Absolutely. With Corduroy, I love the fact that he’s curious. He’s not punished for being curious. I love the fact that he’s an inanimate object that comes to life. I love that he is in the life of Lisa, who loves him, who injects him with that personality. Who protects him. But also, the backdrop of the theater — which is a magical, sacred place. The theater is the greatest imagination playground. It’s a place where you can explore your imagination as a space of magic, of fun. It’s a place that certainly transformed me. This was a regurgitation of everything that saved me, in my life. It was a combination of all of that. The gift that was given to me by being introduced to the theater, I wanted to give to kids. That’s my gift.

Theater has so many moving parts, and you really conjure that chaos in the book.
Corduroy is discovering it for the first time. As mysterious as it is, there is a fun in the discovery of it. If it were a haunted house [Laughs], there’s no magic or discovery there — it’s dark and scary. I’d turn around and go back home and be perfectly fine! But the mystery of the theater — no matter what corner you turn in the theater, there’s something new to discover, that keeps you exploring, that keeps you going deeper and deeper into it. Once it has you in its web, it’s got you. It’s why in the theater, it doesn’t matter — you could be the jock, you could be the nerd, you could be the goth queen — it captures everybody. And that’s why I really wanted to end it with him taking a bow. It’s an acceptance. That’s what it is. Theater is a space of belonging. So taking a bow is the ultimate act of saying, “I belong. I’ve been accepted, and I’m being seen.”
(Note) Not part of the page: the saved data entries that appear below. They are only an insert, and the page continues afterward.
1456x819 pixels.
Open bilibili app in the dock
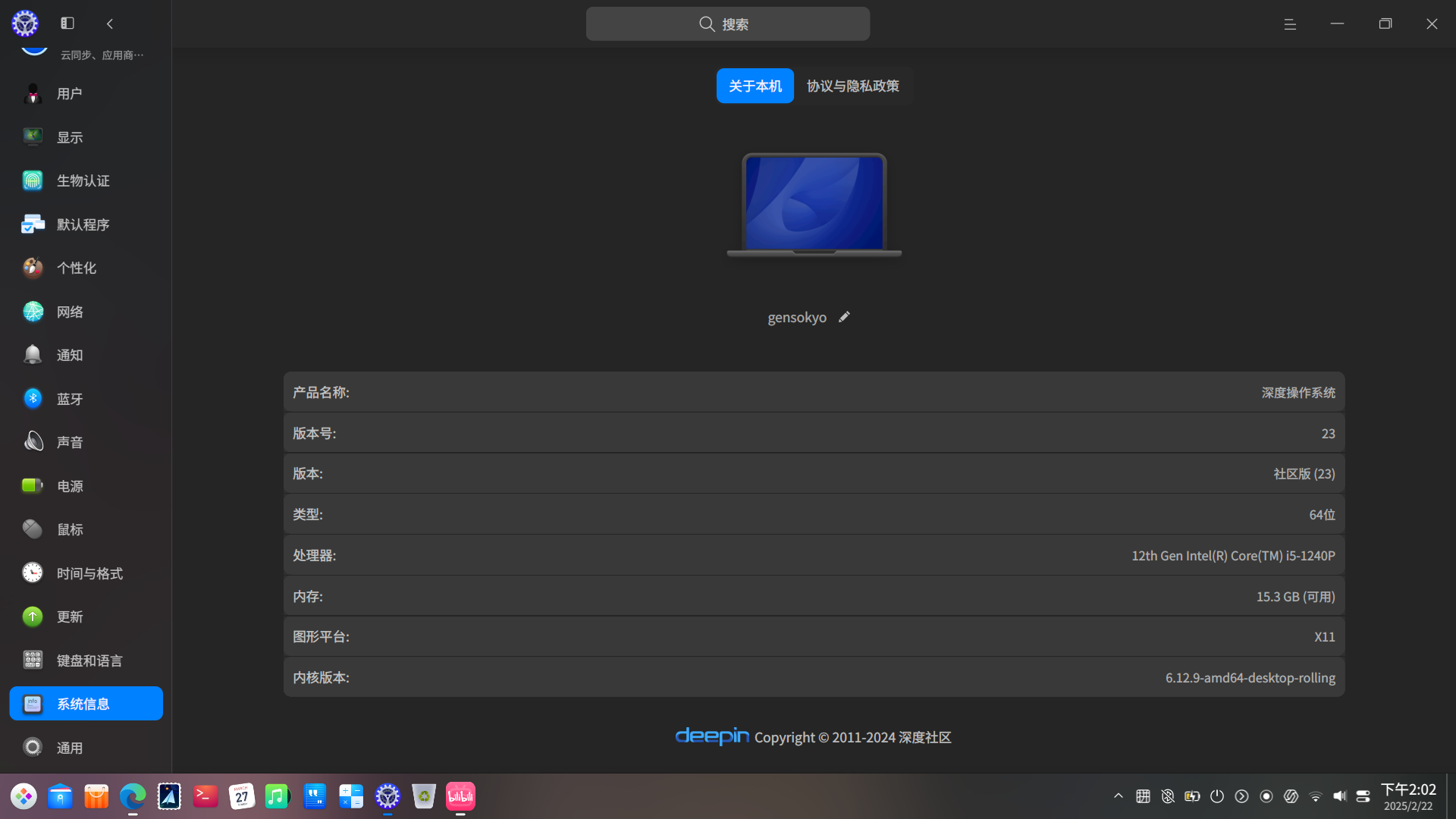coord(460,796)
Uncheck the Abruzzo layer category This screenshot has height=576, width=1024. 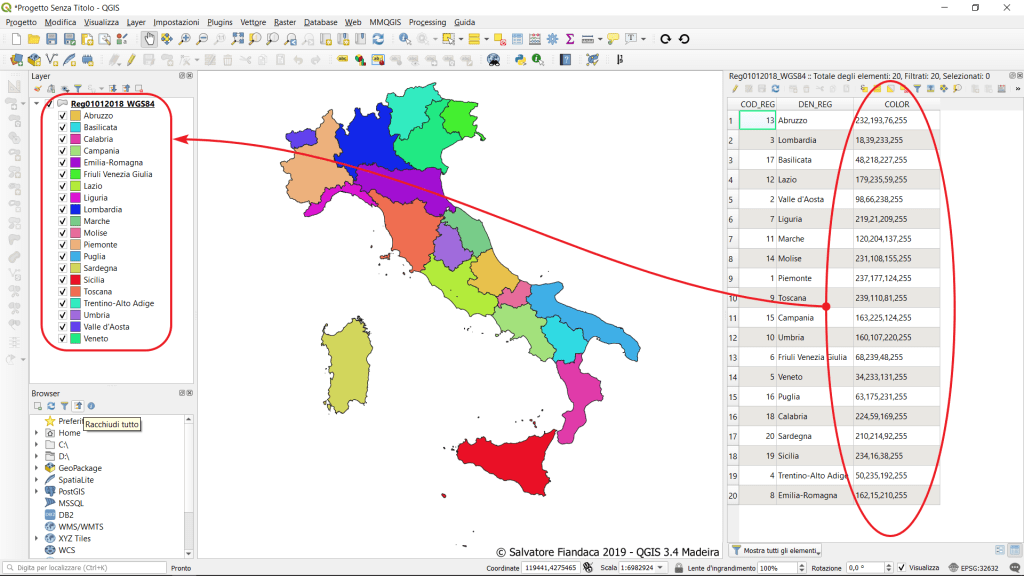tap(63, 116)
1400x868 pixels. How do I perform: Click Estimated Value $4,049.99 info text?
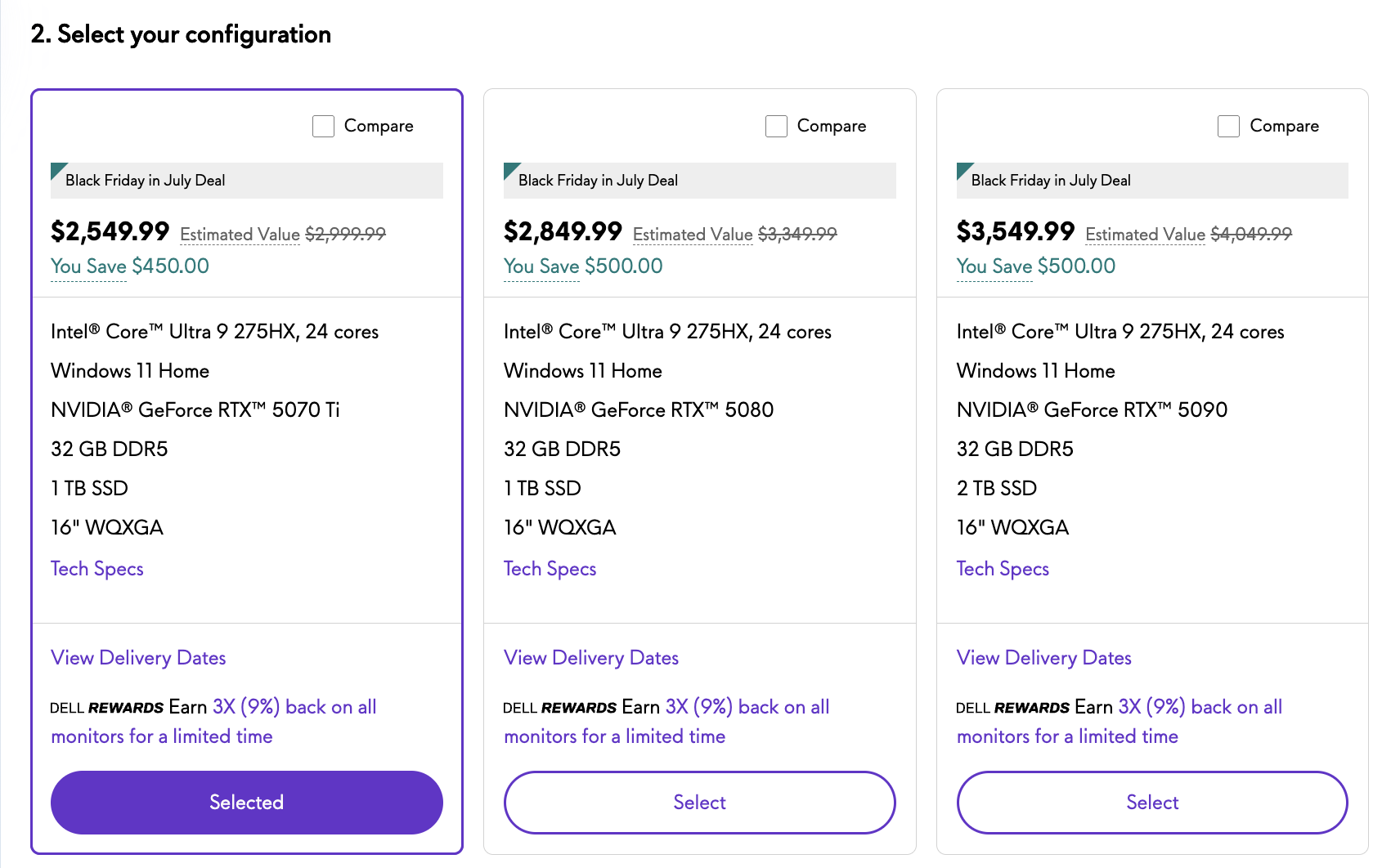click(x=1145, y=235)
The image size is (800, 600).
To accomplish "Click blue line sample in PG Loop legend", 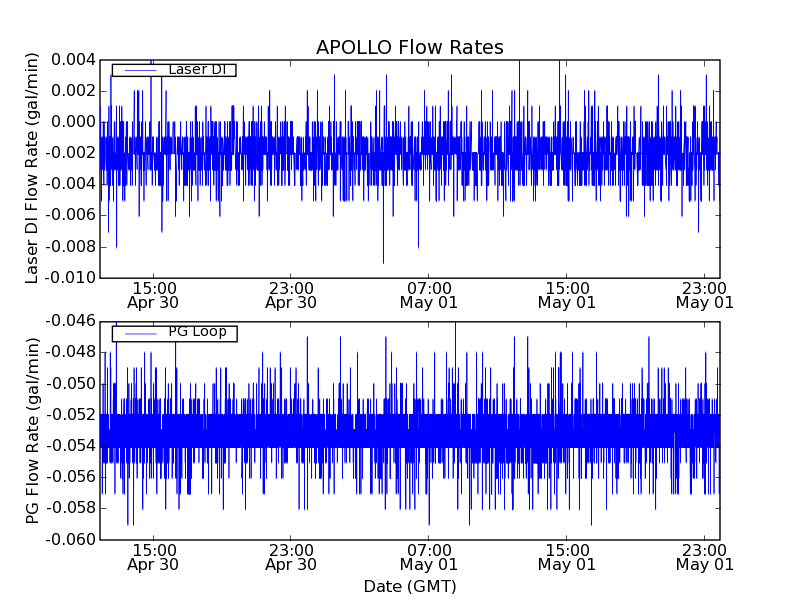I will coord(138,333).
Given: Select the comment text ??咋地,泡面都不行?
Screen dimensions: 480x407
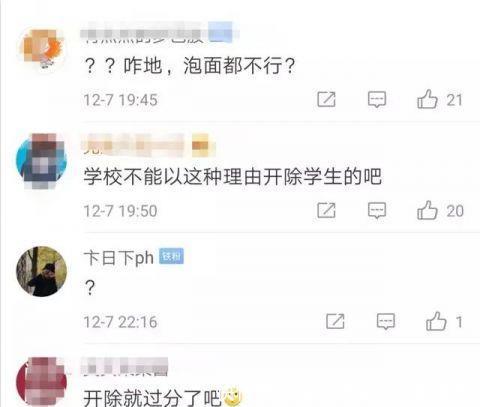Looking at the screenshot, I should [x=190, y=66].
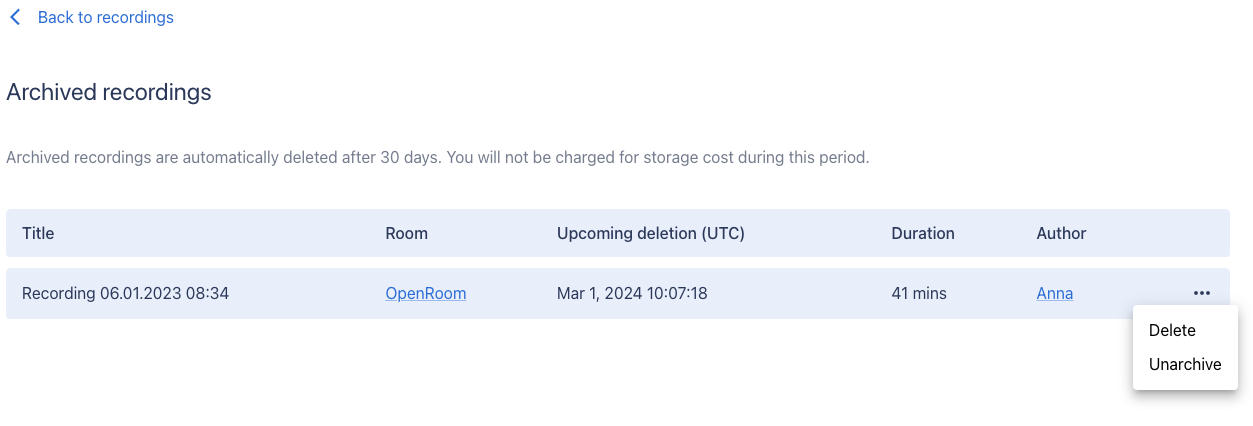
Task: Click the Title column header
Action: pos(38,233)
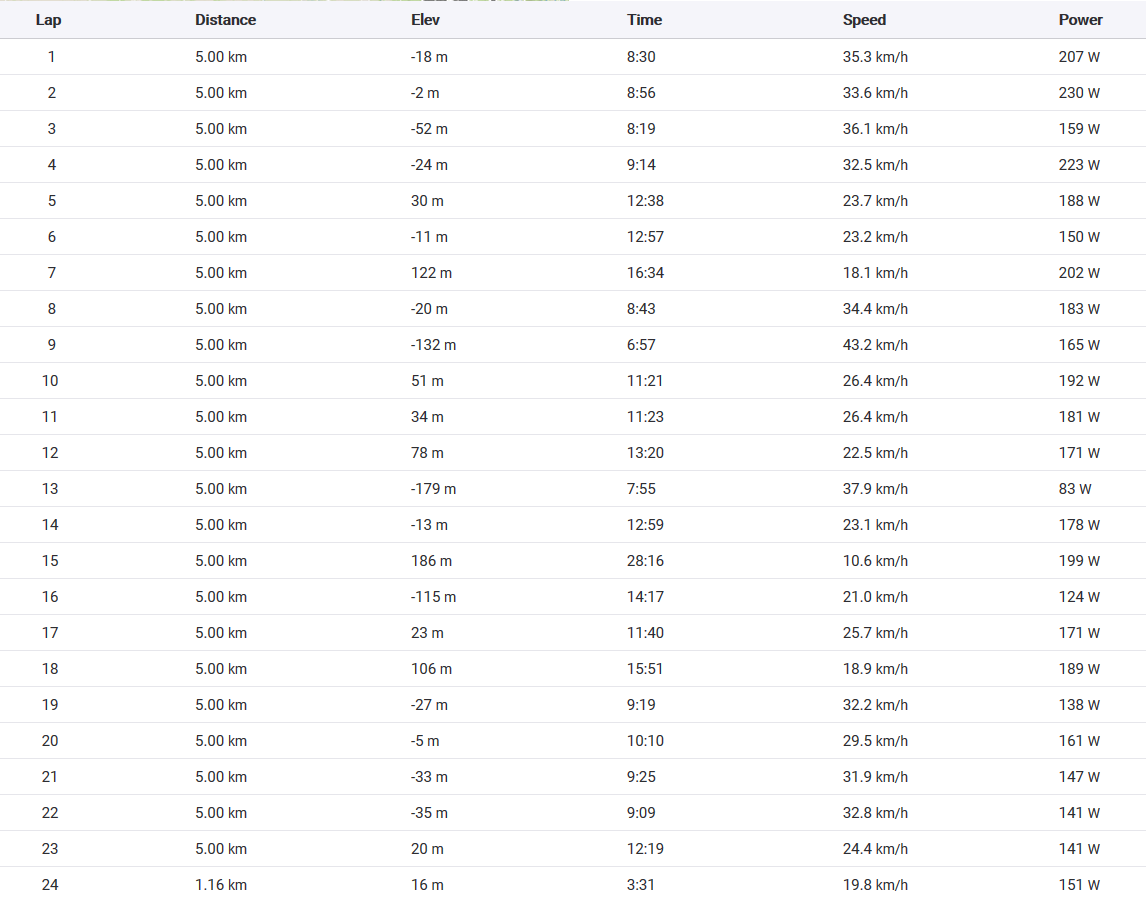Click the 6:57 lap time
The image size is (1146, 902).
click(641, 345)
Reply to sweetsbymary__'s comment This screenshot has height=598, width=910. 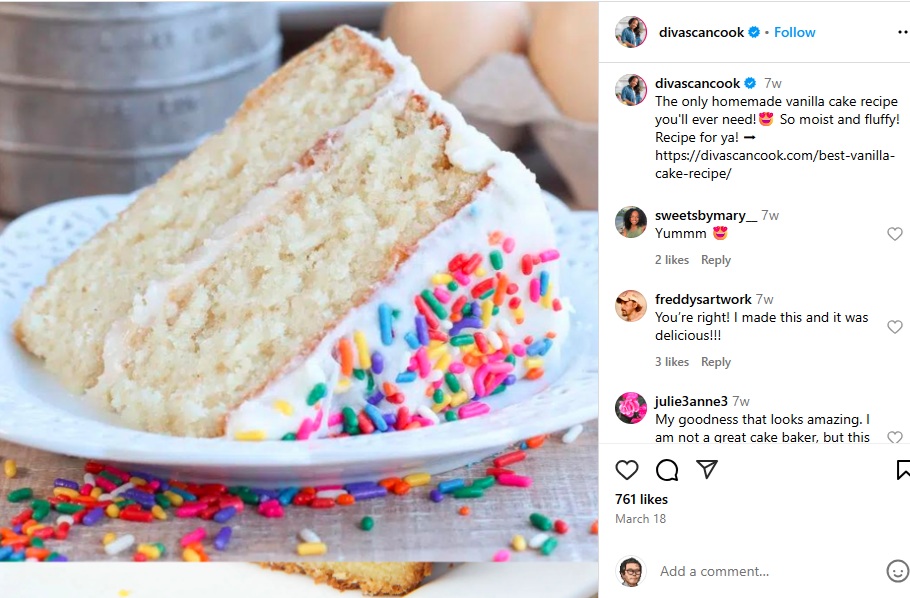point(716,260)
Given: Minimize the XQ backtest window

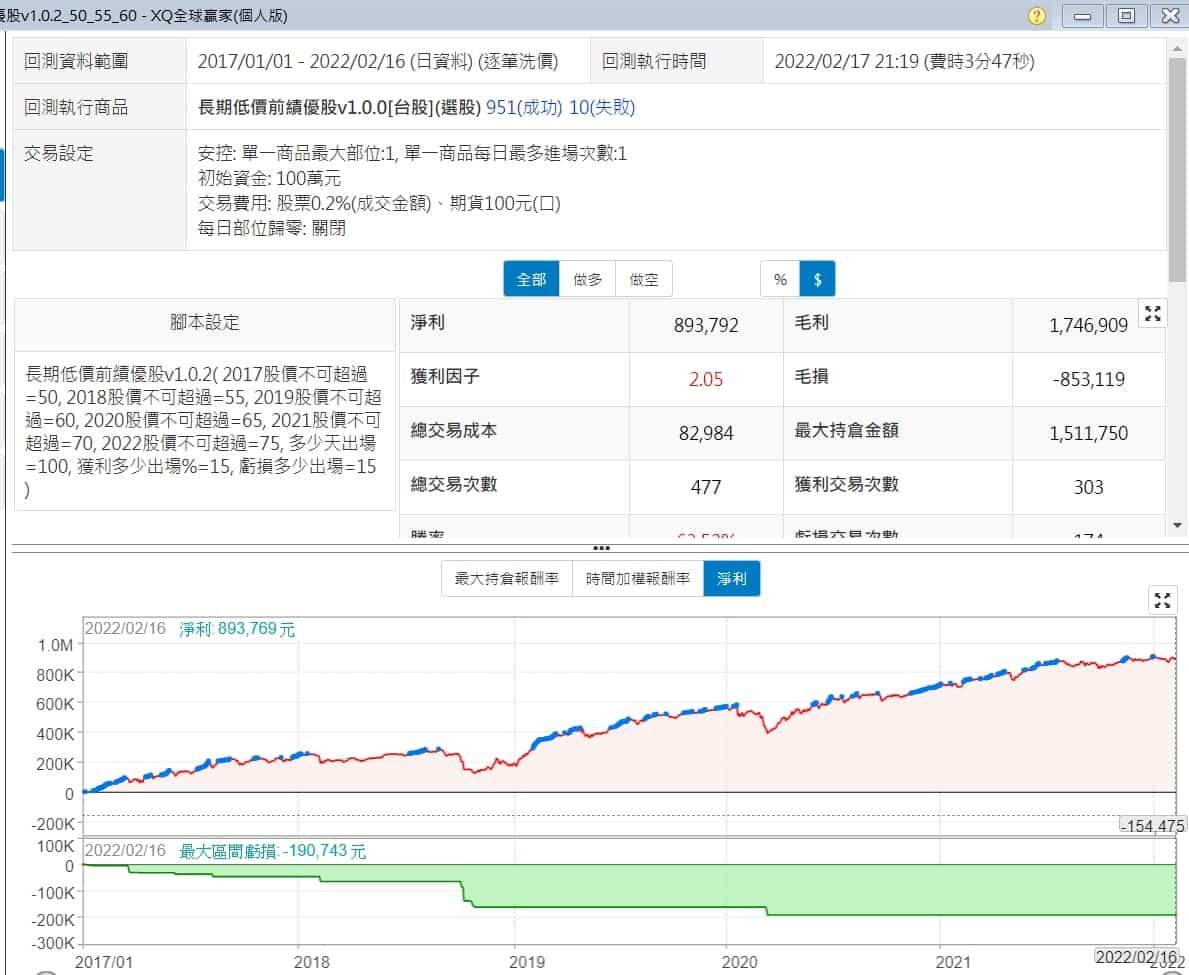Looking at the screenshot, I should (x=1085, y=16).
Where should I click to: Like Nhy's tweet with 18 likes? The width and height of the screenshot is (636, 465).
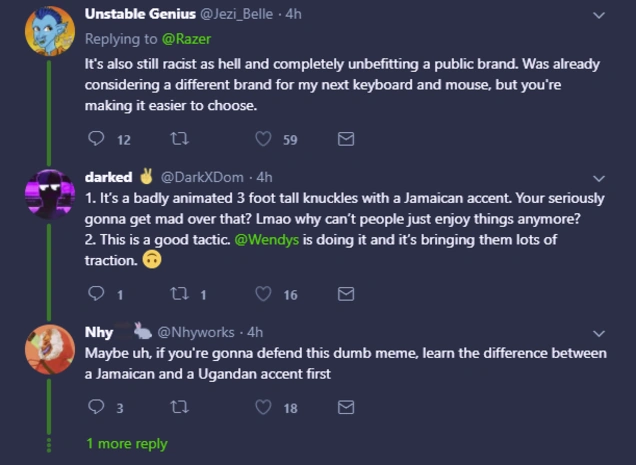[x=264, y=407]
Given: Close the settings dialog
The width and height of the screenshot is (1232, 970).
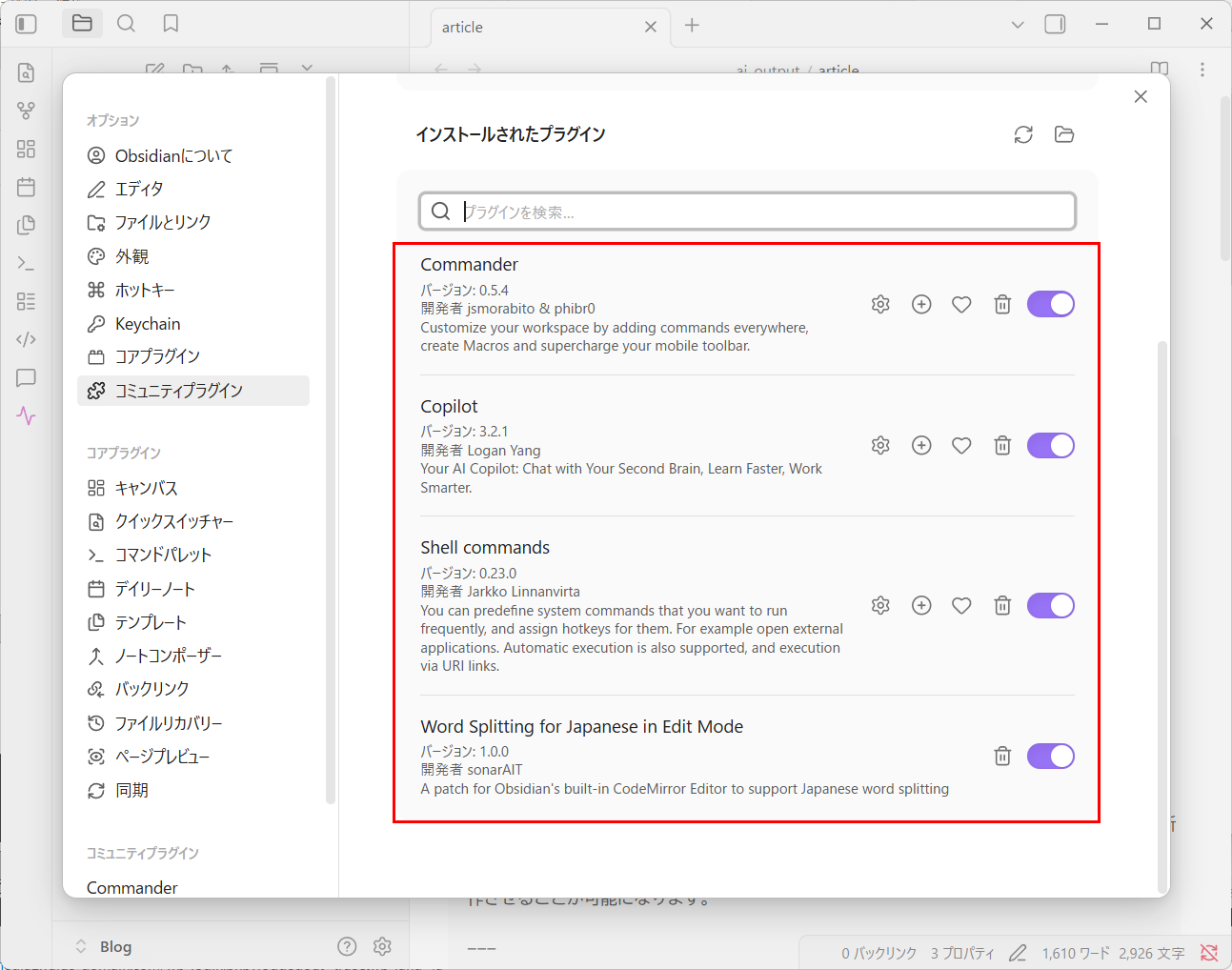Looking at the screenshot, I should [1141, 96].
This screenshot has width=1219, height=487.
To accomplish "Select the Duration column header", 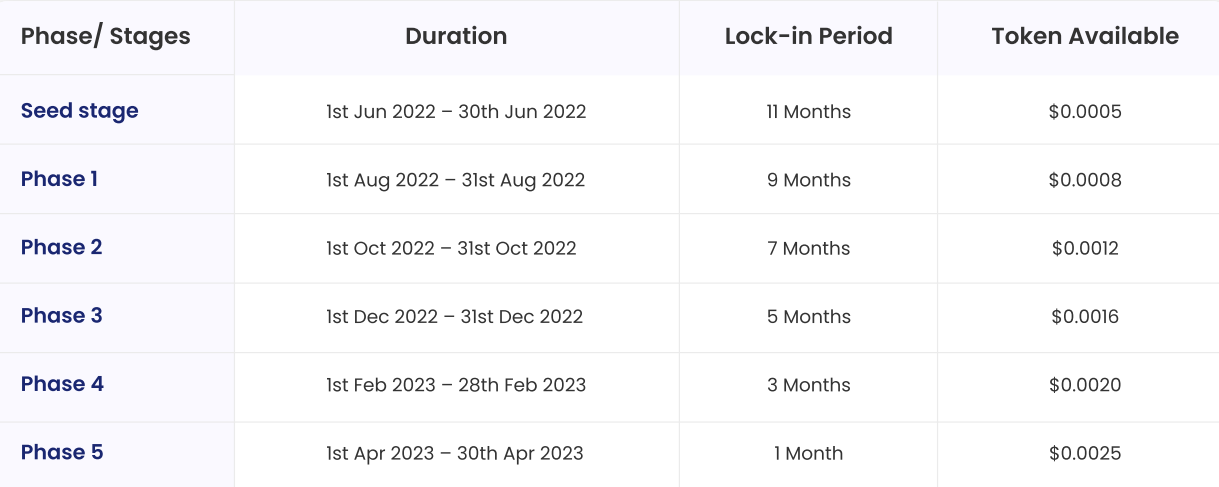I will click(x=456, y=37).
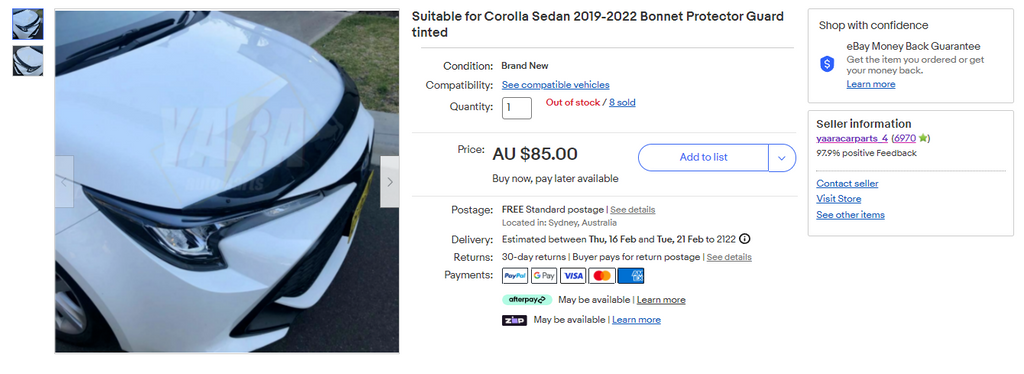Screen dimensions: 1024x374
Task: Click the Add to list button
Action: point(703,158)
Did you rediscover that magic of theater, yourself, as you wrote the book — of seeing and exploring it for the first time?
Yeah. I was exploring my first love of theater while I was writing Corduroy — through a bear! We kept talking about what I remembered. Like the ushers: They were always dressed up and they had the programs in their hands, and the first thing they’d do was give you the program and turn on the flashlight and show you to your seat. And that’s when your heart starts palpitating. And then the curtain goes up. That’s a big thing from my childhood when I went to the theater, too — seeing those big velvet curtains and the ropes as the stagehands were working them as it was about to begin. And that’s when the set was revealed. You’d just be in awe of what you saw. And then the props table: That was a huge thing for me. Every time I’ve ever done a play, I just love it; I like putting my hands on things and seeing how they’re made, and the different prosthetics. And the dressing rooms? Forget it — especially on Broadway. And the smell of the theater. And of course, the final curtain call, which is always so exciting. Are people going to stand for you? How long will the applause last?

It’s a lot to think about!
I explored every bit of the theater that has left an imprint on me. That’s what I did while I was writing this book. Sometimes you forget that stuff. Sometimes, you need the imagination of a child to come back to life again. To remember why you fell in love with anything.

This interview has been edited and condensed.